### [WHAT NEEDS TO BE DONE]
Please set down, unchanged, the line containing "Instruction: Open the Chart Wizard icon" and all the lines that follow it until the data below ends.

---------- SUPPLIED ENTRIES

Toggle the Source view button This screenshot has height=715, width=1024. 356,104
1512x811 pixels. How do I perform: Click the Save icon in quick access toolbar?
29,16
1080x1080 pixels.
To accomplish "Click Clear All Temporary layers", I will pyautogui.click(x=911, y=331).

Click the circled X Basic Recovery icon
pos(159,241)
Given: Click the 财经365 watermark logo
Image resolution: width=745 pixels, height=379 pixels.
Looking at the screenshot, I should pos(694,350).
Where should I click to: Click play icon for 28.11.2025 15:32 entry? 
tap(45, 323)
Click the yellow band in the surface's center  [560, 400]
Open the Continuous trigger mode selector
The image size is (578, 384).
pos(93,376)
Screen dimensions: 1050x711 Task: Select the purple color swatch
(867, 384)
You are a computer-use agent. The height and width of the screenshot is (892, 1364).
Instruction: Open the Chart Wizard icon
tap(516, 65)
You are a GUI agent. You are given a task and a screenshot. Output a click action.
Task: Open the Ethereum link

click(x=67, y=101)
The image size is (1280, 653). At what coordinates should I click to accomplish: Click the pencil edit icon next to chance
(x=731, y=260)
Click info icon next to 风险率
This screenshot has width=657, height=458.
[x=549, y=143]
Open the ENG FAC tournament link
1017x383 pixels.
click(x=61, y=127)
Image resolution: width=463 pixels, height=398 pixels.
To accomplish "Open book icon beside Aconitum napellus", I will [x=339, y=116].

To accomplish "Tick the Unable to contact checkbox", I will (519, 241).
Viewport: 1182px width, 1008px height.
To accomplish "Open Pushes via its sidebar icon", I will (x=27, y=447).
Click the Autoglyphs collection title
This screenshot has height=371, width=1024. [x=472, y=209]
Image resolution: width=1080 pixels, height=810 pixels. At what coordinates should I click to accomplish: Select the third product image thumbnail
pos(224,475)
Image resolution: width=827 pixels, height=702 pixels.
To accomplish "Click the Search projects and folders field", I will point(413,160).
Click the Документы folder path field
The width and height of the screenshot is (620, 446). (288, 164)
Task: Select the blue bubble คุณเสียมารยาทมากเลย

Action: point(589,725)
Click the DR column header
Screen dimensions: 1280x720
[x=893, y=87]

--------------------

### [ANSWER SECTION]
Instruction: Open the Chart Wizard icon
tap(516, 65)
You are a GUI agent. You are given a task and a screenshot. Output a click action.
Task: Open the Ethereum link

click(x=67, y=101)
The image size is (1280, 653). At what coordinates should I click to accomplish: Click the pencil edit icon next to chance
(x=731, y=260)
Click info icon next to 风险率
This screenshot has width=657, height=458.
[x=549, y=143]
Open the ENG FAC tournament link
1017x383 pixels.
click(x=61, y=127)
Image resolution: width=463 pixels, height=398 pixels.
To accomplish "Open book icon beside Aconitum napellus", I will [x=339, y=116].

To accomplish "Tick the Unable to contact checkbox", I will (519, 241).
Viewport: 1182px width, 1008px height.
To accomplish "Open Pushes via its sidebar icon", I will (x=27, y=447).
Click the Autoglyphs collection title
This screenshot has height=371, width=1024. [x=472, y=209]
Image resolution: width=1080 pixels, height=810 pixels. At what coordinates should I click to accomplish: Select the third product image thumbnail
pos(224,475)
Image resolution: width=827 pixels, height=702 pixels.
To accomplish "Click the Search projects and folders field", I will point(413,160).
Click the Документы folder path field
The width and height of the screenshot is (620, 446). (288, 164)
Task: Select the blue bubble คุณเสียมารยาทมากเลย

Action: point(589,725)
Click the DR column header
Screen dimensions: 1280x720
[x=893, y=87]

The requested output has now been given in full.